Metropolitan News-Enterprise


Friday, January 19, 2007


Page 1


Defect in Notice May Bar Denial of Claim’s Timeliness—C.A.


By Kenneth Ofgang, Staff Writer


A county which rejected two tort claims, informing the claimant each time that he had six months in which to sue, may be estopped to claim that the second notice was merely an amendment to the first and did not extend the time to sue, the Fifth District Court of Appeal has ruled.

The court Wednesday reinstated retired Sheriff’s Sgt. Michael Sofranek’s suit against Merced County. Sofranek, who retired in December 2004, alleges that the county violated civil service rules and a labor agreement by promoting a fellow sergeant to commander without advertising the vacancy and without using a competitive selection process. 

Sofranek filed a tort claim with the county in January 2004, alleging that he suffered over $300,000 in lost pay and retirement benefits as a result of not being promoted, and that the county gave his colleague the promotion in order to settle a sexual harassment suit filed by the sergeant’s wife.

About two months later, the county sent Sofranek a rejection notice, informing him that he had only six months, as provided in Government Code Sec. 945.6, to bring suit.

In July 2004, he filed another claim, containing the same basic allegations but adding a number of details, including a narrative of his conversations with county officials and lawyers and his efforts to obtain an administrative remedy. A month later, the county again rejected the claim and sent Sofranek an identical rejection notice.

Amended Complaint

Sofranek filed suit against the county in January 2005. The county demurred, saying the complaint was untimely because it was not filed within six months of the first rejection notice.

The judge agreed, ruling that the second claim was an amendment to the first, so that it related back and did not extend the time in which to sue beyond the expiration of the original six-month period in July, but granted leave to amend.

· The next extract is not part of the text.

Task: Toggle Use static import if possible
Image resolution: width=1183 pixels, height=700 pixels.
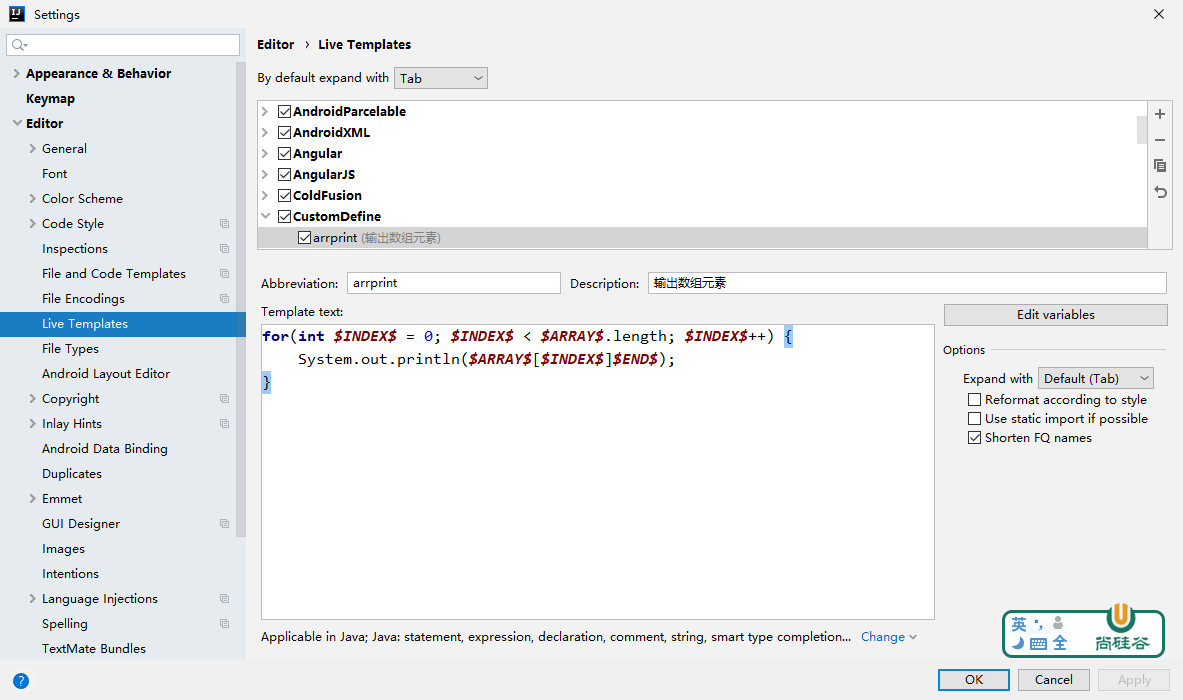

In an amended complaint, Sofranek alleged that he understood the original claim to have been rejected as factually insufficient, so he filed the amended claim in order to supply the necessary allegations. He further alleged that because he received an identical rejection notice informing him that he had six months from rejection of the second claim to sue, he assumed that he could sue up until February 2005, and that the county should be estopped from arguing otherwise.

Merced Superior Court Judge Ronald W. Hansen disagreed, sustaining a demurrer to the amended complaint without leave to amend.

Justice Gene Gomes, writing for the Court of Appeal, agreed with the trial judge that the second claim related back, rendering the suit untimely in the absence of estoppel. Gomes explained that since none of the additional detail added by the second claim was necessary to bring suit, the law requires that it be treated as an amendment to the prior filing rather than as a discrete claim.

The justice distinguished a 1985 case in which a second claim in a wrongful death case was held to be a new claim, rather than an amendment. There, he explained, the first claim was legally deficient because it failed to name all of the heirs, a statutory requisite to a wrongful death suit.

Facts Sufficiently Pled

He contrasted that with Sofranek’s action, in which the original claim “set forth the fundamental facts giving rise to the plaintiff’s injury,” and thus complied with the statute without the need for the narrative contained in the second claim.

Gomes, however, agreed wit the plaintiff that he had sufficiently pled equitable estoppel.

In doing so, the justice rejected the argument that the first rejection notice placed Sofranek on notice of the need to inquire as to exceptions to the six-month limit. The only statute that the notice referenced with respect to the issue, the jurist said, was Sec. 945.6, which makes no reference to amended claims.

“In sum, Sofranek has pled sufficient facts which, if established, would show he reasonably relied on the County’s conduct and it would therefore be inequitable to permit respondents to assert that the County intended to stand upon the first rejection notice as commencing the six-month limitations period,” the jurist wrote. “Accordingly, the trial court erred in sustaining the demurrer to the first amended complaint.”

The case is Sofranek v. Merced County, 07 S.O.S. 327.